SET EXERCISE: Convert the lines from the start through the line containing "pos(165,644)" into a JSON list of strings, with one string per line and blank lines omitted.
Start EXTRACTED MATERIAL
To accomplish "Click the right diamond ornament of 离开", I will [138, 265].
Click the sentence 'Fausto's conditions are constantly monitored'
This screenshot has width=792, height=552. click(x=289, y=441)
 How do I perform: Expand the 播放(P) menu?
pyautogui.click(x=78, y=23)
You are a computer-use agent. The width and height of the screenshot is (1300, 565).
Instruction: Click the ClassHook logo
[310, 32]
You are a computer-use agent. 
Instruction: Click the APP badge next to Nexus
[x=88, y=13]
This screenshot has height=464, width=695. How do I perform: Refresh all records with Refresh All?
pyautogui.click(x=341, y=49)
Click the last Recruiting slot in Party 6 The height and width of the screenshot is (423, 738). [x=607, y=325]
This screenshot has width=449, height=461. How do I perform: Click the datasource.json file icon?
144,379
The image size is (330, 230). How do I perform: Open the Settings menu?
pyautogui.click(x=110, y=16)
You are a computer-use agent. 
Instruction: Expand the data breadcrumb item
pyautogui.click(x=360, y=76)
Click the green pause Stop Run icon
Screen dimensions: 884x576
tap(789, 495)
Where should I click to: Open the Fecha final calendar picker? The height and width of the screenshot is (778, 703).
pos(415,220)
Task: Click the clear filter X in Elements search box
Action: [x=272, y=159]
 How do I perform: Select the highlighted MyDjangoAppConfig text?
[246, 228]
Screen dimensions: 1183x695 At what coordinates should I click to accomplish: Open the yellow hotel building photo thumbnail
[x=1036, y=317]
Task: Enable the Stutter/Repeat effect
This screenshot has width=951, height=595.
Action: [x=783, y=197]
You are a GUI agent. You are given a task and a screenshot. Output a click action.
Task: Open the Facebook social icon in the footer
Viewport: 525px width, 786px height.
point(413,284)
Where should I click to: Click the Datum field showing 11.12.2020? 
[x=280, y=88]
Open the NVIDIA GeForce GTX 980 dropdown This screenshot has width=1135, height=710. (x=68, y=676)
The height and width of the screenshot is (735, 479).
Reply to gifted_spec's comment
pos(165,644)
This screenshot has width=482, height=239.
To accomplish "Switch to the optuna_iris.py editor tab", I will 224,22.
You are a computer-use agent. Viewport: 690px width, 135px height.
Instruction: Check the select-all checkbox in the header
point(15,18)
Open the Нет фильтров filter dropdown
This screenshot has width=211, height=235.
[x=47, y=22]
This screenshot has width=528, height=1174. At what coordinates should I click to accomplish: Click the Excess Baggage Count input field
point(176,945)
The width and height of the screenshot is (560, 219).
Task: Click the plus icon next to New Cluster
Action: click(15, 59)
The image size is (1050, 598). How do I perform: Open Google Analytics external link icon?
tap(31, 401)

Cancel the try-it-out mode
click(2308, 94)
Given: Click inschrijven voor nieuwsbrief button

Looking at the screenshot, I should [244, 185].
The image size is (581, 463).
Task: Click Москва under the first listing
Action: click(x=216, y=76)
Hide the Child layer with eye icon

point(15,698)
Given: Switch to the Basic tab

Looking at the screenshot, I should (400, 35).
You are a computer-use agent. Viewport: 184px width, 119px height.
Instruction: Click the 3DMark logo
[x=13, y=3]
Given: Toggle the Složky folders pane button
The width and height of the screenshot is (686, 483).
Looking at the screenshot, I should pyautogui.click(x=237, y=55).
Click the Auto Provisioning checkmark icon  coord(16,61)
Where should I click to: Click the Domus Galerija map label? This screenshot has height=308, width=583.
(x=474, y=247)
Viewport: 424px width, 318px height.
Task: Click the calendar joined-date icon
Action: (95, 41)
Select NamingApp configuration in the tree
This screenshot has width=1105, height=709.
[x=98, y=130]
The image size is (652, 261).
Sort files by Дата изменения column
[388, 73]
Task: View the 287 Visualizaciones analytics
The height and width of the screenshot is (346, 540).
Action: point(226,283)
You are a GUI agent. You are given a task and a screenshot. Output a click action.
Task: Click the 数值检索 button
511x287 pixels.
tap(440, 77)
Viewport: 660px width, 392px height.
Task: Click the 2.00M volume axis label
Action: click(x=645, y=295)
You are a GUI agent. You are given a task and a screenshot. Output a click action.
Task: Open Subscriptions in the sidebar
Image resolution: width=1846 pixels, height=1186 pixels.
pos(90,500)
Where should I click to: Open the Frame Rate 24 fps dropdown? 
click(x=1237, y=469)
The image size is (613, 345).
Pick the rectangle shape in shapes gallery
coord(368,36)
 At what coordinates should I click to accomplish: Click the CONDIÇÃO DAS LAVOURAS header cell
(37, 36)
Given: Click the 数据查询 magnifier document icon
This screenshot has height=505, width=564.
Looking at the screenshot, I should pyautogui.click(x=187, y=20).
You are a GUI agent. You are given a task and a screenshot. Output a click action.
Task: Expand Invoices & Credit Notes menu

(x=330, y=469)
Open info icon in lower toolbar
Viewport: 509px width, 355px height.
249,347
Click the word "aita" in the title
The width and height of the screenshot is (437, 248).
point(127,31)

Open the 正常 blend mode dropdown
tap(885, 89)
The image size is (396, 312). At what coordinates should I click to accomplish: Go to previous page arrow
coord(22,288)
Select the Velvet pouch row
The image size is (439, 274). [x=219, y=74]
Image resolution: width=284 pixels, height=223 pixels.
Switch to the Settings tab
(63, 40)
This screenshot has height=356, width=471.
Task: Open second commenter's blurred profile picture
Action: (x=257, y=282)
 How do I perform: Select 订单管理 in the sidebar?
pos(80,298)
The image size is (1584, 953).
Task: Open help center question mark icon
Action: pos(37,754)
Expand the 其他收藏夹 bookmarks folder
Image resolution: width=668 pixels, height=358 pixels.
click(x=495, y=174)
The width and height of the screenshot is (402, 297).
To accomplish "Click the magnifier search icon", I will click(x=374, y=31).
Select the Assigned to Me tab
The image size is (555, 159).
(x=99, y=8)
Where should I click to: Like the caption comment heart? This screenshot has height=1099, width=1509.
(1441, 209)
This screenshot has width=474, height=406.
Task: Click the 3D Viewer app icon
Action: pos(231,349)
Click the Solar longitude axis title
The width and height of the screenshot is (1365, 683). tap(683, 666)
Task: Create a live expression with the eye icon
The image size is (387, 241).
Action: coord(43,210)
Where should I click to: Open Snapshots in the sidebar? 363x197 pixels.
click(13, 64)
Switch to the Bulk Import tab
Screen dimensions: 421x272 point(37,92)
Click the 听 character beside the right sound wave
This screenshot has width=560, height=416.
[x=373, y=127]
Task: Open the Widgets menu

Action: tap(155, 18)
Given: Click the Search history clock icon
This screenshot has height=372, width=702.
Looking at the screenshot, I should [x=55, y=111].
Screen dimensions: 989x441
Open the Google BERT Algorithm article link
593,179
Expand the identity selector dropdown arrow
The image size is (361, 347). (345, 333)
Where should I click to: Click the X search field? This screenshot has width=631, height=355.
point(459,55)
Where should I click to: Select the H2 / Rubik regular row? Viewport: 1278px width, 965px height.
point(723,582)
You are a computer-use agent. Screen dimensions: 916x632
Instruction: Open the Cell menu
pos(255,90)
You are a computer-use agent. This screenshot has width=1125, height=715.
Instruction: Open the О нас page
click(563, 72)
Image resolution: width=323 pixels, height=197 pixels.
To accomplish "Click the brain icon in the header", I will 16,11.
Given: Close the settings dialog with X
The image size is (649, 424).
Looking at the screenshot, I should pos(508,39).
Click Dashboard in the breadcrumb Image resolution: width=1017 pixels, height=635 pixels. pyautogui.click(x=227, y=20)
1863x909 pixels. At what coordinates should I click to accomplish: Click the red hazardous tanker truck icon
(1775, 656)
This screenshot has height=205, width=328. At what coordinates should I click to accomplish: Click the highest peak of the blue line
End EXTRACTED MATERIAL
RESULT FOR THIS EXERCISE:
[
  "To accomplish \"Click the right diamond ornament of 离开\", I will [138, 265].",
  "Click the sentence 'Fausto's conditions are constantly monitored'",
  "This screenshot has width=792, height=552. click(x=289, y=441)",
  " How do I perform: Expand the 播放(P) menu?",
  "pyautogui.click(x=78, y=23)",
  "You are a computer-use agent. The width and height of the screenshot is (1300, 565).",
  "Instruction: Click the ClassHook logo",
  "[310, 32]",
  "You are a computer-use agent. ",
  "Instruction: Click the APP badge next to Nexus",
  "[x=88, y=13]",
  "This screenshot has height=464, width=695. How do I perform: Refresh all records with Refresh All?",
  "pyautogui.click(x=341, y=49)",
  "Click the last Recruiting slot in Party 6 The height and width of the screenshot is (423, 738). [x=607, y=325]",
  "This screenshot has width=449, height=461. How do I perform: Click the datasource.json file icon?",
  "144,379",
  "The image size is (330, 230). How do I perform: Open the Settings menu?",
  "pyautogui.click(x=110, y=16)",
  "You are a computer-use agent. ",
  "Instruction: Expand the data breadcrumb item",
  "pyautogui.click(x=360, y=76)",
  "Click the green pause Stop Run icon",
  "Screen dimensions: 884x576",
  "tap(789, 495)",
  "Where should I click to: Open the Fecha final calendar picker? The height and width of the screenshot is (778, 703).",
  "pos(415,220)",
  "Task: Click the clear filter X in Elements search box",
  "Action: [x=272, y=159]",
  " How do I perform: Select the highlighted MyDjangoAppConfig text?",
  "[246, 228]",
  "Screen dimensions: 1183x695 At what coordinates should I click to accomplish: Open the yellow hotel building photo thumbnail",
  "[x=1036, y=317]",
  "Task: Enable the Stutter/Repeat effect",
  "This screenshot has width=951, height=595.",
  "Action: [x=783, y=197]",
  "You are a GUI agent. You are given a task and a screenshot. Output a click action.",
  "Task: Open the Facebook social icon in the footer",
  "Viewport: 525px width, 786px height.",
  "point(413,284)",
  "Where should I click to: Click the Datum field showing 11.12.2020? ",
  "[x=280, y=88]",
  "Open the NVIDIA GeForce GTX 980 dropdown This screenshot has width=1135, height=710. (x=68, y=676)",
  "The height and width of the screenshot is (735, 479).",
  "Reply to gifted_spec's comment",
  "pos(165,644)"
]